> Instructions to follow
Restate all of the data exactly.

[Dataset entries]
====

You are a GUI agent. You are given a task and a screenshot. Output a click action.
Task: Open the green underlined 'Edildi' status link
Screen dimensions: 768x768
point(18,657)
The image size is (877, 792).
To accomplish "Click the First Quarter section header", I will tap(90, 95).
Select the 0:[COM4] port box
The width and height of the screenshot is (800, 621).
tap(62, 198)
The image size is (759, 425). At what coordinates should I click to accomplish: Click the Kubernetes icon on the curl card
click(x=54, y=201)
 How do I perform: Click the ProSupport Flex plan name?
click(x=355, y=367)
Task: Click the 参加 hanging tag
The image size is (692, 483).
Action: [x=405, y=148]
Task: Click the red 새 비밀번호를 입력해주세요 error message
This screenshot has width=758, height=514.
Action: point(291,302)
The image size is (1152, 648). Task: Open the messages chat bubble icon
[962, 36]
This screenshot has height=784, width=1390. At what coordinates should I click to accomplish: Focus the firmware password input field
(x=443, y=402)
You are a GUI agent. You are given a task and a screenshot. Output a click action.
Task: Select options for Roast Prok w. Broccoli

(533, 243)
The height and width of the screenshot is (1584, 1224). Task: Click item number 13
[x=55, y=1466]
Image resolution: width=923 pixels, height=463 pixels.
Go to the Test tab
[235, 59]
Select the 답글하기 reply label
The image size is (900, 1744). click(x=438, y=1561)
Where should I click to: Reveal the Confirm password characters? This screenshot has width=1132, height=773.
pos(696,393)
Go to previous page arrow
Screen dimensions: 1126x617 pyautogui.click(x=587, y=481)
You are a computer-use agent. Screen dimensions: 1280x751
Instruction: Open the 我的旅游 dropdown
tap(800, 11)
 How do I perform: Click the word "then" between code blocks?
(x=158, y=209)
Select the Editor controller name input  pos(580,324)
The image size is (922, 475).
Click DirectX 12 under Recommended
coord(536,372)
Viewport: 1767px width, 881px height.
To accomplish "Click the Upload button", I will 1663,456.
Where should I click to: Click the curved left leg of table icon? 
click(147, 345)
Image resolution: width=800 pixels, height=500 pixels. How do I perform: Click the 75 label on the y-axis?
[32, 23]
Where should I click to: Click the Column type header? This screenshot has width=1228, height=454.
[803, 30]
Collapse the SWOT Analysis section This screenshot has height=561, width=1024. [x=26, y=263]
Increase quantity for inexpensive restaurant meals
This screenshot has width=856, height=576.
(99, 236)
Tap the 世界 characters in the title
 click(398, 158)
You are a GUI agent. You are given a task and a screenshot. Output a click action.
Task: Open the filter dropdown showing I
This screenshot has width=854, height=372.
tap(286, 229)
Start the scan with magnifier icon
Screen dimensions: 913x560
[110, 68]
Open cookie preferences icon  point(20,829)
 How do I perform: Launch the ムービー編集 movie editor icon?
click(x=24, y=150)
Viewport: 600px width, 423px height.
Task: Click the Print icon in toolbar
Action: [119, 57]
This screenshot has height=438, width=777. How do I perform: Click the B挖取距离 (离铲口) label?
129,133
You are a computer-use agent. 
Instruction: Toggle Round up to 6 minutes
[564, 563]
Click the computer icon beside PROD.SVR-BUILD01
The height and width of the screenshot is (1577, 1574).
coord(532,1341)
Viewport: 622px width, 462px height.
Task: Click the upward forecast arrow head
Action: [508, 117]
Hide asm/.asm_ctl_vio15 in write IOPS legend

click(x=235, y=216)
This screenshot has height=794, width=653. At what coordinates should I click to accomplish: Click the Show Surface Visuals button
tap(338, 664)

====

> Output
You are a GUI agent. You are given a task and a screenshot. Output a click action.
Task: Open the green underlined 'Edildi' status link
Screen dimensions: 768x768
point(18,657)
The image size is (877, 792).
To accomplish "Click the First Quarter section header", I will tap(90, 95).
Select the 0:[COM4] port box
The width and height of the screenshot is (800, 621).
tap(62, 198)
The image size is (759, 425). At what coordinates should I click to accomplish: Click the Kubernetes icon on the curl card
click(x=54, y=201)
 How do I perform: Click the ProSupport Flex plan name?
click(x=355, y=367)
Task: Click the 参加 hanging tag
The image size is (692, 483).
Action: [x=405, y=148]
Task: Click the red 새 비밀번호를 입력해주세요 error message
This screenshot has width=758, height=514.
Action: point(291,302)
The image size is (1152, 648). Task: Open the messages chat bubble icon
[962, 36]
This screenshot has height=784, width=1390. At what coordinates should I click to accomplish: Focus the firmware password input field
(x=443, y=402)
You are a GUI agent. You are given a task and a screenshot. Output a click action.
Task: Select options for Roast Prok w. Broccoli

(533, 243)
The height and width of the screenshot is (1584, 1224). Task: Click item number 13
[x=55, y=1466]
Image resolution: width=923 pixels, height=463 pixels.
Go to the Test tab
[235, 59]
Select the 답글하기 reply label
The image size is (900, 1744). click(x=438, y=1561)
Where should I click to: Reveal the Confirm password characters? This screenshot has width=1132, height=773.
pos(696,393)
Go to previous page arrow
Screen dimensions: 1126x617 pyautogui.click(x=587, y=481)
You are a computer-use agent. Screen dimensions: 1280x751
Instruction: Open the 我的旅游 dropdown
tap(800, 11)
 How do I perform: Click the word "then" between code blocks?
(x=158, y=209)
Select the Editor controller name input  pos(580,324)
The image size is (922, 475).
Click DirectX 12 under Recommended
coord(536,372)
Viewport: 1767px width, 881px height.
To accomplish "Click the Upload button", I will 1663,456.
Where should I click to: Click the curved left leg of table icon? 
click(147, 345)
Image resolution: width=800 pixels, height=500 pixels. How do I perform: Click the 75 label on the y-axis?
[32, 23]
Where should I click to: Click the Column type header? This screenshot has width=1228, height=454.
[803, 30]
Collapse the SWOT Analysis section This screenshot has height=561, width=1024. [x=26, y=263]
Increase quantity for inexpensive restaurant meals
This screenshot has width=856, height=576.
(99, 236)
Tap the 世界 characters in the title
 click(398, 158)
You are a GUI agent. You are given a task and a screenshot. Output a click action.
Task: Open the filter dropdown showing I
This screenshot has width=854, height=372.
tap(286, 229)
Start the scan with magnifier icon
Screen dimensions: 913x560
[110, 68]
Open cookie preferences icon  point(20,829)
 How do I perform: Launch the ムービー編集 movie editor icon?
click(x=24, y=150)
Viewport: 600px width, 423px height.
Task: Click the Print icon in toolbar
Action: [119, 57]
This screenshot has height=438, width=777. How do I perform: Click the B挖取距离 (离铲口) label?
129,133
You are a computer-use agent. 
Instruction: Toggle Round up to 6 minutes
[564, 563]
Click the computer icon beside PROD.SVR-BUILD01
The height and width of the screenshot is (1577, 1574).
coord(532,1341)
Viewport: 622px width, 462px height.
Task: Click the upward forecast arrow head
Action: [508, 117]
Hide asm/.asm_ctl_vio15 in write IOPS legend

click(x=235, y=216)
This screenshot has height=794, width=653. At what coordinates should I click to accomplish: Click the Show Surface Visuals button
tap(338, 664)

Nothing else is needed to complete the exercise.